#### Task instructions
Print the records below once again, exactly as they were given.

#### Exercise data
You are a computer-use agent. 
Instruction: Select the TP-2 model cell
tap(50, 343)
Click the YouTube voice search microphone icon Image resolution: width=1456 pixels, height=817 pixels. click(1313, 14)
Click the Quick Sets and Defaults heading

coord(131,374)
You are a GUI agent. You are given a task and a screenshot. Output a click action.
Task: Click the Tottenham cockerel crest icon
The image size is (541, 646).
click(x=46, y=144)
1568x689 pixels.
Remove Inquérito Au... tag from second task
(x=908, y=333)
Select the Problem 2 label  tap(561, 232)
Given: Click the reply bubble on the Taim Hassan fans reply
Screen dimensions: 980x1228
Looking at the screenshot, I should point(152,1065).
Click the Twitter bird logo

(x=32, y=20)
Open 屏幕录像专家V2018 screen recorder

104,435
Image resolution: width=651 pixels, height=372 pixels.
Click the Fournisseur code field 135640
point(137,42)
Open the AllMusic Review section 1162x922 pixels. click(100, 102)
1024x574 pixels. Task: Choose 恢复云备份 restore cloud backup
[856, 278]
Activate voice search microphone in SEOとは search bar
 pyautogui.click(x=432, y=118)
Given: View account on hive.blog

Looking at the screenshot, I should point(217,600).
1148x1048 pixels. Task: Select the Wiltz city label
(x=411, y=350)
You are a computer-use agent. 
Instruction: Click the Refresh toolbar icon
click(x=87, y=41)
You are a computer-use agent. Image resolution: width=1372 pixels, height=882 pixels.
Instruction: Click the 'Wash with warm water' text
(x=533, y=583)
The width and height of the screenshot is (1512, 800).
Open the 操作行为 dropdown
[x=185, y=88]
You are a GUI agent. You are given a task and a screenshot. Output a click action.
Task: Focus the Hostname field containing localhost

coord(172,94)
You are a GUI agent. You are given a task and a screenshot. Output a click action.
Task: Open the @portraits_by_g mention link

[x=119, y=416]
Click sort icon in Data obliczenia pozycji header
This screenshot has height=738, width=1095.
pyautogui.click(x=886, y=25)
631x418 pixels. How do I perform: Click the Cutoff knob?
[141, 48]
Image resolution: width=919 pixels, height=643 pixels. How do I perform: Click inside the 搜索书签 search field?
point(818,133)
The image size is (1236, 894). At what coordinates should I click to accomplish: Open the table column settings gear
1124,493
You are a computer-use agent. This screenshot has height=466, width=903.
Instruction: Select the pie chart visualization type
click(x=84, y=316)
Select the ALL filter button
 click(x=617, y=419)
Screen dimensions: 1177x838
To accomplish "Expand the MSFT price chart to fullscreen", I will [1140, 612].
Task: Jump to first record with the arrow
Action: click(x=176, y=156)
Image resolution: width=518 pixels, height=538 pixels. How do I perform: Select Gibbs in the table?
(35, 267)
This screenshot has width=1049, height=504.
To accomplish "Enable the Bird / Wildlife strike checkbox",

#### Result for this exercise
You are a computer-use agent. 
Instruction: Select the TP-2 model cell
tap(50, 343)
Click the YouTube voice search microphone icon Image resolution: width=1456 pixels, height=817 pixels. click(1313, 14)
Click the Quick Sets and Defaults heading

coord(131,374)
You are a GUI agent. You are given a task and a screenshot. Output a click action.
Task: Click the Tottenham cockerel crest icon
The image size is (541, 646).
click(x=46, y=144)
1568x689 pixels.
Remove Inquérito Au... tag from second task
(x=908, y=333)
Select the Problem 2 label  tap(561, 232)
Given: Click the reply bubble on the Taim Hassan fans reply
Screen dimensions: 980x1228
Looking at the screenshot, I should point(152,1065).
Click the Twitter bird logo

(x=32, y=20)
Open 屏幕录像专家V2018 screen recorder

104,435
Image resolution: width=651 pixels, height=372 pixels.
Click the Fournisseur code field 135640
point(137,42)
Open the AllMusic Review section 1162x922 pixels. click(100, 102)
1024x574 pixels. Task: Choose 恢复云备份 restore cloud backup
[856, 278]
Activate voice search microphone in SEOとは search bar
 pyautogui.click(x=432, y=118)
Given: View account on hive.blog

Looking at the screenshot, I should point(217,600).
1148x1048 pixels. Task: Select the Wiltz city label
(x=411, y=350)
You are a computer-use agent. 
Instruction: Click the Refresh toolbar icon
click(x=87, y=41)
You are a computer-use agent. Image resolution: width=1372 pixels, height=882 pixels.
Instruction: Click the 'Wash with warm water' text
(x=533, y=583)
The width and height of the screenshot is (1512, 800).
Open the 操作行为 dropdown
[x=185, y=88]
You are a GUI agent. You are given a task and a screenshot. Output a click action.
Task: Focus the Hostname field containing localhost

coord(172,94)
You are a GUI agent. You are given a task and a screenshot. Output a click action.
Task: Open the @portraits_by_g mention link

[x=119, y=416]
Click sort icon in Data obliczenia pozycji header
This screenshot has height=738, width=1095.
pyautogui.click(x=886, y=25)
631x418 pixels. How do I perform: Click the Cutoff knob?
[141, 48]
Image resolution: width=919 pixels, height=643 pixels. How do I perform: Click inside the 搜索书签 search field?
point(818,133)
The image size is (1236, 894). At what coordinates should I click to accomplish: Open the table column settings gear
1124,493
You are a computer-use agent. This screenshot has height=466, width=903.
Instruction: Select the pie chart visualization type
click(x=84, y=316)
Select the ALL filter button
 click(x=617, y=419)
Screen dimensions: 1177x838
To accomplish "Expand the MSFT price chart to fullscreen", I will [1140, 612].
Task: Jump to first record with the arrow
Action: click(x=176, y=156)
Image resolution: width=518 pixels, height=538 pixels. How do I perform: Select Gibbs in the table?
(35, 267)
This screenshot has width=1049, height=504.
To accomplish "Enable the Bird / Wildlife strike checkbox",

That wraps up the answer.